PROBLEM TO SOLVE: Output the rows from the line containing "Screen dimensions: 1000x464" through the line containing "Action: 272,210", both included, copied exactly as they appear.

Records for locating described items:
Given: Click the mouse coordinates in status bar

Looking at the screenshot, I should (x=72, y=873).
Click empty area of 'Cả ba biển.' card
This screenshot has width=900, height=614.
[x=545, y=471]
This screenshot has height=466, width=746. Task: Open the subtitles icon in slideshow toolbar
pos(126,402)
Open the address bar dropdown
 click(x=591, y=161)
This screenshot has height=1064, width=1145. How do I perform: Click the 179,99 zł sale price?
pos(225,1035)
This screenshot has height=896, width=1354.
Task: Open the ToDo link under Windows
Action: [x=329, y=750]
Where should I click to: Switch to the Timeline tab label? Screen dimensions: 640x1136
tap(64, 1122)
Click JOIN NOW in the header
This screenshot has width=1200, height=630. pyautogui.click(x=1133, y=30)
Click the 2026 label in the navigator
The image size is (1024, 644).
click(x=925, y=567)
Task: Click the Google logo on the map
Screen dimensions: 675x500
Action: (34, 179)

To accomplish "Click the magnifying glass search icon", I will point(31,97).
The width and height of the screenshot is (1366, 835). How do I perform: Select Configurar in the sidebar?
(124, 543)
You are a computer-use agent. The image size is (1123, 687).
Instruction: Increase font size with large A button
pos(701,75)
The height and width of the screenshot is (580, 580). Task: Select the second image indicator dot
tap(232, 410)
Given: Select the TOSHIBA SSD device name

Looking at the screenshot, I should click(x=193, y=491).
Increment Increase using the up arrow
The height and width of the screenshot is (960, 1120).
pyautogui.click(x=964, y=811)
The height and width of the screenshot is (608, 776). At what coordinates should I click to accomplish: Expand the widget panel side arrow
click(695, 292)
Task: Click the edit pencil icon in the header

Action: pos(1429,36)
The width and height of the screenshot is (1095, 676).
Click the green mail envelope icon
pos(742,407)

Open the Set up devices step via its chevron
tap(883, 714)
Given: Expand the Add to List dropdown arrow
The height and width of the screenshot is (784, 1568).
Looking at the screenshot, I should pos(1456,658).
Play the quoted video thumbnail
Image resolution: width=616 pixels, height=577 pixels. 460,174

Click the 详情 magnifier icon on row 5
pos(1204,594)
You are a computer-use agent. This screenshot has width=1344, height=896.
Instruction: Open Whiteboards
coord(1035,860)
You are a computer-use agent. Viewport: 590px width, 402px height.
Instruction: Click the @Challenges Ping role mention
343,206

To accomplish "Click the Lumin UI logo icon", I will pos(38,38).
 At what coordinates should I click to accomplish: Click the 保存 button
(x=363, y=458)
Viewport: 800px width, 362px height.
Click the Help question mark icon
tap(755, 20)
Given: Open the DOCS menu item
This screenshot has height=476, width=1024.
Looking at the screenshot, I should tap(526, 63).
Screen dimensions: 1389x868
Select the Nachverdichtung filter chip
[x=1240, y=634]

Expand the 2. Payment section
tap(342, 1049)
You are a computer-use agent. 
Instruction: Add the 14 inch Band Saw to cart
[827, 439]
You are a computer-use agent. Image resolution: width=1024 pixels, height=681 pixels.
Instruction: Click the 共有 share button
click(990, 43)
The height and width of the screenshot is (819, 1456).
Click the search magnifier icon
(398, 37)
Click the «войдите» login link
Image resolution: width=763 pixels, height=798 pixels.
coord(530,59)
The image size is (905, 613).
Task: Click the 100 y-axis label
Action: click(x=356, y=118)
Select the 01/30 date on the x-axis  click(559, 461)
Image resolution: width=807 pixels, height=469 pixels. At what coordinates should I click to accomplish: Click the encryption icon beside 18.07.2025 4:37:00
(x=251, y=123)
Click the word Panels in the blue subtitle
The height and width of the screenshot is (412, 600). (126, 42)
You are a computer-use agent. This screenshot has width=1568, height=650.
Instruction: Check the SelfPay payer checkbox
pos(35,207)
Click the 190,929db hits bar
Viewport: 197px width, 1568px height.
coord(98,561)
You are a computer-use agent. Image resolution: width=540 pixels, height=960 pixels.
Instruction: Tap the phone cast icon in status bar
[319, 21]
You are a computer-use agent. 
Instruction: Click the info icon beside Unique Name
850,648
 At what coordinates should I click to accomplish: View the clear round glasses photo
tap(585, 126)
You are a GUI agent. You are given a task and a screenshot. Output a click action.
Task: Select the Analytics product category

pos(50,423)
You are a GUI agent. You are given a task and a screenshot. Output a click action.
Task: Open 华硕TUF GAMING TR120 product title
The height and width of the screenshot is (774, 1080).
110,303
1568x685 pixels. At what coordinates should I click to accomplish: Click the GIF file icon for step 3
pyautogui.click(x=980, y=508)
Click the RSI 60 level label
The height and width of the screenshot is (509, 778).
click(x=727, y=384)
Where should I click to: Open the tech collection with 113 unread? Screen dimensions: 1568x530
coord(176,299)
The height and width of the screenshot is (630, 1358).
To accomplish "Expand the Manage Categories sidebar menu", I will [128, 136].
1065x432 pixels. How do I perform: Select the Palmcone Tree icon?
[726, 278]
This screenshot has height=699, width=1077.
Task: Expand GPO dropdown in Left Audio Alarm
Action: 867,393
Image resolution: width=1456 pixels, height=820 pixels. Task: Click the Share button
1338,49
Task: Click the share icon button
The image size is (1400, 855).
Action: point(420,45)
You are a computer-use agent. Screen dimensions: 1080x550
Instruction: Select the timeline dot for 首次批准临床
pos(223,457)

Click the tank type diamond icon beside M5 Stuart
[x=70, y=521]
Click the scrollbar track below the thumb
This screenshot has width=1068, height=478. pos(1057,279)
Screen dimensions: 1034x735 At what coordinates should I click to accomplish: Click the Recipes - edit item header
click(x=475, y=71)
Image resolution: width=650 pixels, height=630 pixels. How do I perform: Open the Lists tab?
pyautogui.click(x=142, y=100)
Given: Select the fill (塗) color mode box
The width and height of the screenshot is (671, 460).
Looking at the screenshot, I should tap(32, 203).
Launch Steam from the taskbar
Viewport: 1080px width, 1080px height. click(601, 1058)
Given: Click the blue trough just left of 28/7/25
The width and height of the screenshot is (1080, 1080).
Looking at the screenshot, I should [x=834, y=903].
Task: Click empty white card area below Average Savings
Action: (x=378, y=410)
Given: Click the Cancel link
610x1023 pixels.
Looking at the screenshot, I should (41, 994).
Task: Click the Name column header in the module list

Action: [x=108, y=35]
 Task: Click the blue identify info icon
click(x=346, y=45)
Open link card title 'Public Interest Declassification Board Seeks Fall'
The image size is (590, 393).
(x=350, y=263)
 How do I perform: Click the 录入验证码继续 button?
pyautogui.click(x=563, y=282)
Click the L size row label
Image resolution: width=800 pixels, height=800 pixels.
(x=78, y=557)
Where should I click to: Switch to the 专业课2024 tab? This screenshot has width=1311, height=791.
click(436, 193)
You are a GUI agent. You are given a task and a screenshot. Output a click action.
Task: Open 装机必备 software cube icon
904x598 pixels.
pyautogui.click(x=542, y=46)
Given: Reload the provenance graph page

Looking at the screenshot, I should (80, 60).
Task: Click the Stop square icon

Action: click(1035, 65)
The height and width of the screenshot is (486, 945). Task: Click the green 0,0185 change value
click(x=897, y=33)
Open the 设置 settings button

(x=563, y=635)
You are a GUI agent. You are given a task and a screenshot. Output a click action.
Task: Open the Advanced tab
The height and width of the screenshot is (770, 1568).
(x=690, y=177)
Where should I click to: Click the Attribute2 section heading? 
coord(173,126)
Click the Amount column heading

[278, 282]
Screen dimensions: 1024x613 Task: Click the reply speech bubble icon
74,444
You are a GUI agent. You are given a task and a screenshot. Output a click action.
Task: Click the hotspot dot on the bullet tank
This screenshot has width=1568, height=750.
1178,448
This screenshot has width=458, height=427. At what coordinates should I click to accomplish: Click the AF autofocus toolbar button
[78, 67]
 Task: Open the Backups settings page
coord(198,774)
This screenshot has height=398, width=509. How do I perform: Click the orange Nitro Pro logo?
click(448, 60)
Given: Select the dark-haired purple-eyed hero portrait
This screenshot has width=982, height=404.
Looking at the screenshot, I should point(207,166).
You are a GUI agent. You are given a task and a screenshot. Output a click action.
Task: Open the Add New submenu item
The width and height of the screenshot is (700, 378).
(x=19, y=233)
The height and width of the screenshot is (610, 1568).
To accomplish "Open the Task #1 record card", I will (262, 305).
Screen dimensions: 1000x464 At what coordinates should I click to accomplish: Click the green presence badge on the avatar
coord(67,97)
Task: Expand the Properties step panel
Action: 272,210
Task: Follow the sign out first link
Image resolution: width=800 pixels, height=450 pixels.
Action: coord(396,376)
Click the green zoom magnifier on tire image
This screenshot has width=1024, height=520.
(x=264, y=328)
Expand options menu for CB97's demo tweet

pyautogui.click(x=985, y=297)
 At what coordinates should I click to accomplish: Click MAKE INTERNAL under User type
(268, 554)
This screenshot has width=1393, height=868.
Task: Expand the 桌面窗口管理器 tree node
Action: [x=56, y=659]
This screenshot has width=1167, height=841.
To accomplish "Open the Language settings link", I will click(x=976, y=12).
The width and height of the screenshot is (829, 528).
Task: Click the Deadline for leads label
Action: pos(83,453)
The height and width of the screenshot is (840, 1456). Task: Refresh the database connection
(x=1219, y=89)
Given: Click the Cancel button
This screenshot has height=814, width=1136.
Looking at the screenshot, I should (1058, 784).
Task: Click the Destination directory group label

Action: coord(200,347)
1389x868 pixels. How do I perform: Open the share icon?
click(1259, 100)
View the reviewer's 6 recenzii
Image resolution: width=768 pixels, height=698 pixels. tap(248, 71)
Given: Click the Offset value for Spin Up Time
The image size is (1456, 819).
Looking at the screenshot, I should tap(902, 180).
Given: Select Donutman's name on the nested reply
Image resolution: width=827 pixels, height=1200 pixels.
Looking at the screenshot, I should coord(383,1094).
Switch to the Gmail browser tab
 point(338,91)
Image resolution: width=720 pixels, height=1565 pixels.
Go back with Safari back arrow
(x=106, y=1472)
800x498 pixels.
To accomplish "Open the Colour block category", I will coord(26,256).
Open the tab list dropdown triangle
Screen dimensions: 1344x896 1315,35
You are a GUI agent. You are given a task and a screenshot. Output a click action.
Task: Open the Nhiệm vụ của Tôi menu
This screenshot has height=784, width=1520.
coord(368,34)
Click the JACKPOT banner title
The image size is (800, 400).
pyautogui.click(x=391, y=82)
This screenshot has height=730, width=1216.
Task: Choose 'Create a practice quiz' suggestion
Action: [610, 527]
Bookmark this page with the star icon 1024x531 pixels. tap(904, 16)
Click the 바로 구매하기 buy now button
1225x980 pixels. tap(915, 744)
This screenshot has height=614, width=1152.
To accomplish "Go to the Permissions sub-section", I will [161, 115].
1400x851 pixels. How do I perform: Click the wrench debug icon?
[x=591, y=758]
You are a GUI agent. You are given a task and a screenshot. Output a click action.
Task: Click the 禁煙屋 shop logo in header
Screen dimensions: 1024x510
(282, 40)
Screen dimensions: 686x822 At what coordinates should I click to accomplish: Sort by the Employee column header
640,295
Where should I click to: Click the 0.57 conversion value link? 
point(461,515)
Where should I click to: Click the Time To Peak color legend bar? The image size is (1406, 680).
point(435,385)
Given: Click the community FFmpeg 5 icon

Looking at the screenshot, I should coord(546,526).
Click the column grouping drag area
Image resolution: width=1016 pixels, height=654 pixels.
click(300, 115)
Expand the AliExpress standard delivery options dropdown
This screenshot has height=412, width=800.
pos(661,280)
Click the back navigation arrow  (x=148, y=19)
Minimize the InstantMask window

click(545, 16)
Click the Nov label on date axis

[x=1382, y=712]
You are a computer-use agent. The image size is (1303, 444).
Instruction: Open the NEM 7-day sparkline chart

REPLY TO THE TASK:
Screen dimensions: 1000x464 At what coordinates should I click to accomplish: Click the green presence badge on the avatar
coord(67,97)
Task: Expand the Properties step panel
Action: 272,210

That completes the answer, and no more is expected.